Цифровые инструменты:
— Экологическая моментная оценка мотивации и симптомов.
— Напоминания о целях, отслеживание выполнения планов «если–то», обратная связь в реальном времени.
Ограничения и направления будущих исследований
Методология: необходимы продольные и экспериментальные исследования для установления причинно-следственных связей между параметрами мотивации и исходами ПТСР, в том числе у различных подгрупп (сроки после травмы, интенсивность боевого опыта, наличие моральной травмы).
— Культурная и организационная среда: следует оценивать, как военная культура, стигма и организационные практики влияют на качество мотивации и доступность автономно поддерживающей помощи.
— Интеграция с протоколами лечения: нужны рандомизированные исследования, оценивающие добавленную стоимость модулей MI, ценностного целеполагания и планов реализации к экспозиционной терапии, КПТ и EMDR.
— Биоповеденческие маркеры: перспективно изучение нейробиологических коррелятов мотивации (BIS/BAS, дофаминергическая чувствительность) и их прогностической ценности для персонализации терапии.
Заключение
Мотивационная регуляция является системообразующим фактором в преодолении ПТСР у участников боевых действий.
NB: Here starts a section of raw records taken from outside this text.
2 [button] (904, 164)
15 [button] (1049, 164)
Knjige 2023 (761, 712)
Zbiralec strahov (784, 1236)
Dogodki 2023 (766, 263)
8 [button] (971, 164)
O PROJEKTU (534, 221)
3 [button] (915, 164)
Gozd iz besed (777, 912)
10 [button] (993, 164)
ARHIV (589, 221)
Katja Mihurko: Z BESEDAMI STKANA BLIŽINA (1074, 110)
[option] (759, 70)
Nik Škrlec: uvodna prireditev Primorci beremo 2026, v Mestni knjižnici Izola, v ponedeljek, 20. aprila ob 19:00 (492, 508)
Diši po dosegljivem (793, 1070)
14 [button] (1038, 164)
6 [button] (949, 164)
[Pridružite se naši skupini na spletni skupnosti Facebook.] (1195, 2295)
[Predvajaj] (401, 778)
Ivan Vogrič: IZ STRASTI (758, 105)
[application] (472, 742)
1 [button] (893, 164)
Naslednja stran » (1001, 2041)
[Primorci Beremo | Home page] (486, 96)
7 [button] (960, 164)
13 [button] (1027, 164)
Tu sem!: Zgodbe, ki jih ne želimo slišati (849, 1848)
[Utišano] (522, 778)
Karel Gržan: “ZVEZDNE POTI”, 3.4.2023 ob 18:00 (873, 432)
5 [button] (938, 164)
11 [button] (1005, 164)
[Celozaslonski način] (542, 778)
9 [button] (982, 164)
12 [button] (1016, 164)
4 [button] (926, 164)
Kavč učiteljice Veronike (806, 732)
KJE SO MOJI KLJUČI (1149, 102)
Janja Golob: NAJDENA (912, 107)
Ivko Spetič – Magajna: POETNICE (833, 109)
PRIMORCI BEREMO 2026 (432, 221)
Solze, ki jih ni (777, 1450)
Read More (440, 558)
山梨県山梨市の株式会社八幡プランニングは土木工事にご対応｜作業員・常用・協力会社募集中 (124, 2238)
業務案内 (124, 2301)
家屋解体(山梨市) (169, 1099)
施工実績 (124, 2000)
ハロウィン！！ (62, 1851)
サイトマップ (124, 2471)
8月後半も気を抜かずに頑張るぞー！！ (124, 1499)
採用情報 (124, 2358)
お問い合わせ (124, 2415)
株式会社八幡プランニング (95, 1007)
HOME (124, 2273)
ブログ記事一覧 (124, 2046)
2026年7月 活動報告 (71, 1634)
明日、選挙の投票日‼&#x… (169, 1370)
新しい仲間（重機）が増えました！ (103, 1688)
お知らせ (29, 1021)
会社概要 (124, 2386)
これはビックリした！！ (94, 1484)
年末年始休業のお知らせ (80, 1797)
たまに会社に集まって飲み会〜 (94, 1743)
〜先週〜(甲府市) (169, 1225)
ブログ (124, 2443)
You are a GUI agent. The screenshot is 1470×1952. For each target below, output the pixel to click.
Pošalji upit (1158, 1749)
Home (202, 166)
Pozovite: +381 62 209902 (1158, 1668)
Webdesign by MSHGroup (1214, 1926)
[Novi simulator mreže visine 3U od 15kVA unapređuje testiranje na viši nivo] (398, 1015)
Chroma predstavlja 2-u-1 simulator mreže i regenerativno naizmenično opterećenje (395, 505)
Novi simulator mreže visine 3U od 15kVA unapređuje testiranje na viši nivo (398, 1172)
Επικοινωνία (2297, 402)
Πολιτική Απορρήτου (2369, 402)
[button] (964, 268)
Автономная, ценностно насыщенная мотивация, поддержанная адекватными ресурсами, целеполаганием и планированием, усиливает вовлеченность в лечение, снижает избегание и способствует не только ремиссии симптомов, но и посттравматическому росту. Включение целенаправленных мотивационных интервенций в стандартные протоколы реабилитации ветеранов представляется обоснованным и многообещающим направлением клинической практики и исследований.
Примечание: Статья подготовлена студенткой психологического факультета в целях научно-учебного анализа и не заменяет клинические рекомендации.
Литература:
- Дергачева О. Е. Автономия и самодетерминация в психологии мотивации: теория Э. Деси и Р. Райана // Современная психология мотивации / Под ред. Д. А. Леонтьева. М.: Смысл, 2002. С. 103–121
- Методическое пособие по работе с посттравматическим стрессовым расстройством. — СПб.: Ин-т «Гармония», 2011. — 112 с..
- Мисюра, В. Ф. Психологическая реабилитация военнослужащих / В. Ф. Мисюра. — М.: ВУ, 2009. — 167 с.
- Райгородский, Д. Я. Практическая психодиагностика: методики и тесты / Д. Я. Райгородский. — Самара: Бахрах-М, 2001. — 672 с.
- Реан, А. А. Психология мотивации и эмоций / А. А. Реан. — СПб.: Питер, 2008. — 512 с.
- Соловьева, С. Л. Психологическая помощь комбатанту и членам его семьи при ПТСР / С. Л. Соловьева // Вестник Северо-Западного государственного медицинского университета им. И. И. Мечникова. — 2024. — № 2. — С. 78–85.
- Тарабрина, Н. В. Психология посттравматического стресса: теория и практика / Н. В. Тарабрина. — М.: Институт психологии РАН, 2009. — 304 с.
- Хекхаузен, Х. Мотивация и деятельность / Х. Хекхаузен. — СПб.: Питер, 2003. — 860 с.
- Х. Г. Хэлворсон, Т. Хиггинс. Психология мотивации. Как глубинные установки влияют на наши желания и поступки.